This post is going to focus on In the Warsaw Ghetto by Glenn Haybittle. I received an eARC through NetGalley. It was published on July 30, 2019. This book took me quite a while to get through–much longer than I expected.
When I read the summary and saw the beautiful cover of a ballerina in a rundown building I thought this would be a story that tried to take an uplifting route through World War II. I assumed Ala Silberman would be a dancer, impacted by the move to the ghetto, but somehow overcoming the atrocities performed against the Jewish people. Boy, I couldn’t have been more wrong!
I found the first half to two-thirds of the book incredibly difficult to get through. It was much slower paced than the last bit of the book, and did a lot of the building of scene, when life was still as “normal” as it could have been for the Jews in the Warsaw Ghetto. The book is told in alternating chapters between Ala Silberman, and her uncle Max.
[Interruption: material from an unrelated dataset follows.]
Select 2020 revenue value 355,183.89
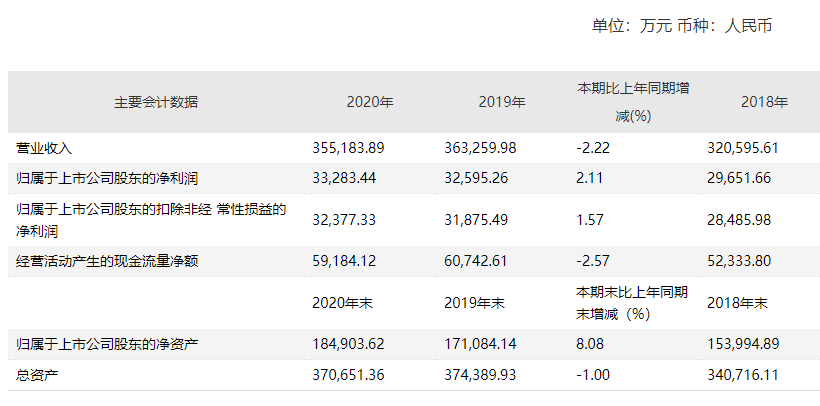point(349,148)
Ala has been training to be a ballet dancer when she and her family is forced to live in the ghetto. In the beginning she leads a privileged life compared to many of the others in the ghetto because her family has ties to the Judenrat.
Max is still in love with the ghost of a girl he was close with while at university. They have been apart for a decade, and she has married and had two daughters. Once times become a bit harder, he finds Sabina once more, now separated from her husband. Max cares for her and her daughters to give them a better life within the ghetto.
As the story continues and years pass, living conditions within the ghetto get much worse. The reader is able to see what life is like through various characters that were previously built up. More and more are deported to Treblinka, or killed within the ghetto. Finally, there is a Jewish uprising against the Germans in the ghetto, which really sped up the reading.
This was a really heavy book to read thematically, but it was also somewhat enlightening to read. I feel like it brought you more into the world that the Jews lived in, instead of only learning about the atrocities committed against them by the Nazis. In school, students learn that Nazis are bad, and what they did was bad, but the deeper lessons are often glossed over, and I think this book did a good job of bringing some of those to light for the reader.